Currently, there's a trade-off between how quickly a language model can generate text and how good that text is. Diffusion models are fast because they can work on different parts of the text at the same time, but they often don't produce text as coherent or natural-sounding as autoregressive models. Autoregressive models are great at quality, but they generate text slowly, one word at a time. Existing attempts to combine the two either sacrifice speed or quality, or don't fully utilize the potential benefits of both approaches.
What's the solution?
TiDAR solves this by using a two-step process within a single pass. First, it 'thinks' using a diffusion model to quickly draft potential text segments in parallel. Then, it 'talks' by using an autoregressive model to refine and finalize the output, ensuring high quality. Special attention mechanisms are used to make this process efficient and allow the model to take full advantage of available computing power. It's designed to be a complete model, easy to use without extra steps.
Why it matters?
This research is important because it's the first to successfully bridge the gap between speed and quality in language models. TiDAR achieves a quality level comparable to traditional autoregressive models, but generates text much faster – up to 5.91 times faster – making it a significant step towards more efficient and powerful text generation.
Abstract
Diffusion language models hold the promise of fast parallel generation, while autoregressive (AR) models typically excel in quality due to their causal structure aligning naturally with language modeling. This raises a fundamental question: can we achieve a synergy with high throughput, higher GPU utilization, and AR level quality? Existing methods fail to effectively balance these two aspects, either prioritizing AR using a weaker model for sequential drafting (speculative decoding), leading to lower drafting efficiency, or using some form of left-to-right (AR-like) decoding logic for diffusion, which still suffers from quality degradation and forfeits its potential parallelizability.
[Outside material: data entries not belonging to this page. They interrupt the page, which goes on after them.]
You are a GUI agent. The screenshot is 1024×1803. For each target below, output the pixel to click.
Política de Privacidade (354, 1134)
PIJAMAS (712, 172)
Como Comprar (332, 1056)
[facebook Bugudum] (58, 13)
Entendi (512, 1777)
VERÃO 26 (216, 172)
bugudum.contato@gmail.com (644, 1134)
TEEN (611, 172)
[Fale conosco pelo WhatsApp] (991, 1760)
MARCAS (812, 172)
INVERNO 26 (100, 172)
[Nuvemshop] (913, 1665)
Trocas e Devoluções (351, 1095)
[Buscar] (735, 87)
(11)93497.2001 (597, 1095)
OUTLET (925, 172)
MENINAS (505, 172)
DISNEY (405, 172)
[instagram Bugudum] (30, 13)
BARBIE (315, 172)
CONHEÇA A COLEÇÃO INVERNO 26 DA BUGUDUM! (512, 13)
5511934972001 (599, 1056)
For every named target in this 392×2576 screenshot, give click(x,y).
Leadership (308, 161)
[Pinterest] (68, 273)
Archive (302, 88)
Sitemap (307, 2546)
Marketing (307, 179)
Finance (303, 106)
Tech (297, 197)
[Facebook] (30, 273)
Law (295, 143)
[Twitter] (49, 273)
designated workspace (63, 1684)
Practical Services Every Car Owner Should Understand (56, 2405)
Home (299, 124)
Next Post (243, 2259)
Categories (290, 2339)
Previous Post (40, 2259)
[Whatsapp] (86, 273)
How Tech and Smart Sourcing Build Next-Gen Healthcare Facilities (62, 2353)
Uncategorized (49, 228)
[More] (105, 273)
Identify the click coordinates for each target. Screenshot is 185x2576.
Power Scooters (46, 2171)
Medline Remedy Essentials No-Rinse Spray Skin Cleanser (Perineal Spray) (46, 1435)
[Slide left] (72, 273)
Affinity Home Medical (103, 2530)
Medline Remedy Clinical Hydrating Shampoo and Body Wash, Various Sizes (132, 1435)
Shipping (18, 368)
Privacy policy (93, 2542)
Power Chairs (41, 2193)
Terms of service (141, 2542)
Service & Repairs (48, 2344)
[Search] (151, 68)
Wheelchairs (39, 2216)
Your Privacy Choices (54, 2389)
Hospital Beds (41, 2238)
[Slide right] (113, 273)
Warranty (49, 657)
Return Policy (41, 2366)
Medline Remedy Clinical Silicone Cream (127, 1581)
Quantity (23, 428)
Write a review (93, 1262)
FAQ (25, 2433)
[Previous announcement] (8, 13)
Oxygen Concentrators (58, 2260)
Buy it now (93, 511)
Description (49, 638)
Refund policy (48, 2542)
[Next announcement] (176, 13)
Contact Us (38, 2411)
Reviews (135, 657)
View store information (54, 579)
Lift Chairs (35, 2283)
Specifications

We introduce TiDAR, a sequence-level hybrid architecture that drafts tokens (Thinking) in Diffusion and samples final outputs (Talking) AutoRegressively - all within a single forward pass using specially designed structured attention masks. This design exploits the free GPU compute density, achieving a strong balance between drafting and verification capacity. Moreover, TiDAR is designed to be serving-friendly (low overhead) as a standalone model. We extensively evaluate TiDAR against AR models, speculative decoding, and diffusion variants across generative and likelihood tasks at 1.5B and 8B scales. Thanks to the parallel drafting and sampling as well as exact KV cache support, TiDAR outperforms speculative decoding in measured throughput and surpasses diffusion models like Dream and Llada in both efficiency and quality. Most notably, TiDAR is the first architecture to close the quality gap with AR models while delivering 4.71x to 5.91x more tokens per second.